I have upped the pace on my Asia tour considerably. Cruising yachts follow a fairly predictable route around the world, and I know I have to be in Thailand in January to get a job through the Suez Canal to Europe. With that in mind, I need to get to Vietnam and start teaching as quickly as possible.

9. Teacher’s log 11.09.07, Taman Negara, Malaysia.
After a blitzkrieg shopping and eating tour of Singapore (Tong Shian Claypot Frog Porridge!), I hightailed it to the port of Melaka in Malaysia to visit some pirates. Now, six days later, I’m camped out in the jungle without much to do at night apart from listen to weird animal noises, update my journal and work on my insect bite collection.

It has been pleasing to find how similar Bahasa Malay is to Bahasa Indonesia – I’m getting extra smiles from the locals for speaking some of their language. Like the nation itself, the food is a bizarre mix of Malay, Chinese and Indian. Nasi goreng comes with Tandoori Chicken, and the banana leaf curry I ordered in Kuala Lumpur had a baked fish swimming in sweet sauce and star anise. Perhaps it’s because of the recent Merdeka independence celebrations, but there are flags absolutely everywhere. Every square inch of the country is made out of stars, moons and red stripes.

10. Teacher’s log 21.09.07, Pham Ngu Lao, District 1, Ho Chi Minh City, Vietnam.
Travelling north from the Malaysian jungle took several days of the slowest, most crowded and inconvenient buses imaginable.
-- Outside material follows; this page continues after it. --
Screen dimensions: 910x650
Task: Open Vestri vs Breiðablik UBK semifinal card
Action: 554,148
I loved it. Unfortunately I don’t have time to linger on my new schedule. From Butterworth I bought an express, airconditioned, hyperspace-enabled bus to Bangkok. The ticket also came with a free bout of the world’s worst food poisoning. Thailand this time has sadly meant for me a lot of sweating and vomiting in my Bangkok guesthouse, waiting for my Vietnam visa.
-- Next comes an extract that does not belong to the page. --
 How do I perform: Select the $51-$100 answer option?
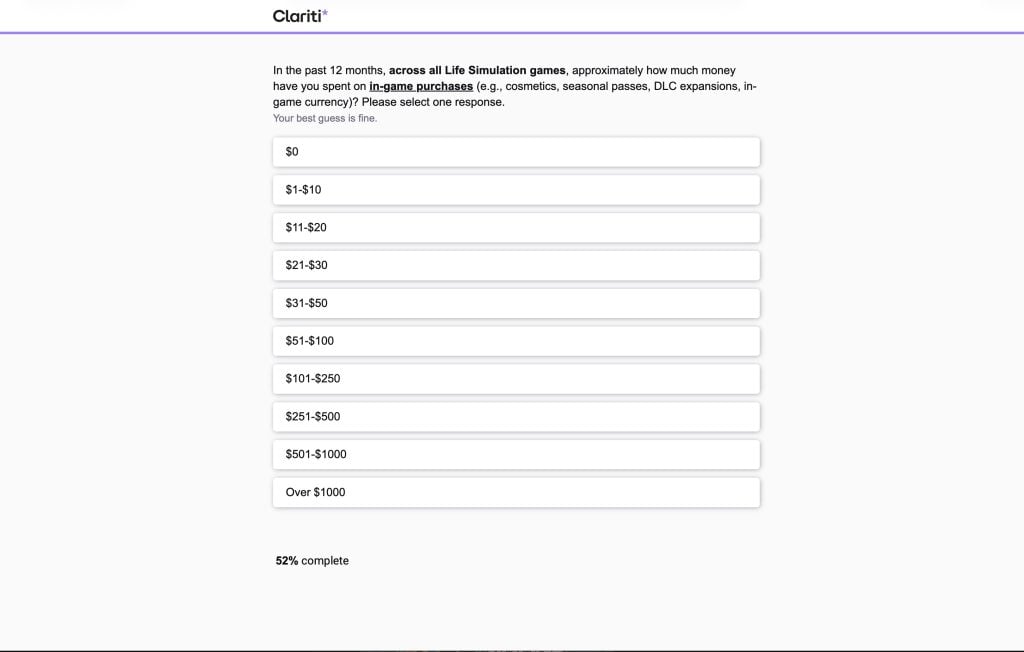515,340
From Bangkok it was a simple matter of getting ripped off on a ticket to the Cambodian border, getting ripped off for a Cambodian visa, walking across the border, and then getting ripped off on a share taxi ride to Phnom Penh. A seven-hour bus journey later and here I am in Saigon, or Ho Chi Minh City as it’s now known.

I’ve been in Vietnam for about three hours – enough time to eat lunch and find the cheapest, dingiest shared room in the country. The man downstairs keeps giving me crazy looks. He has one long fingernail he uses to fish around in his nasal cavity. It looks like an embalming tool. I’m not sure how long I can survive in this guest house, but I’m hoping my list of contacts can help me with a job and a bed. Wish me luck.

Author’s Bio:
Edward Anderson emigrated from Britain to Australia at the age of three. The journey left him with two lasting memories – the view of clouds from an aeroplane, and the view of his parents from a Thai elephant. Arriving in Brisbane, Customs and Quarantine failed to notice the child with a serious travel bug infection, and waved through a little ESL teacher in the making. Edward completed his CELTA at International House Queensland in 2006, and is currently working at IH San Sebastián in Basque country, Spain.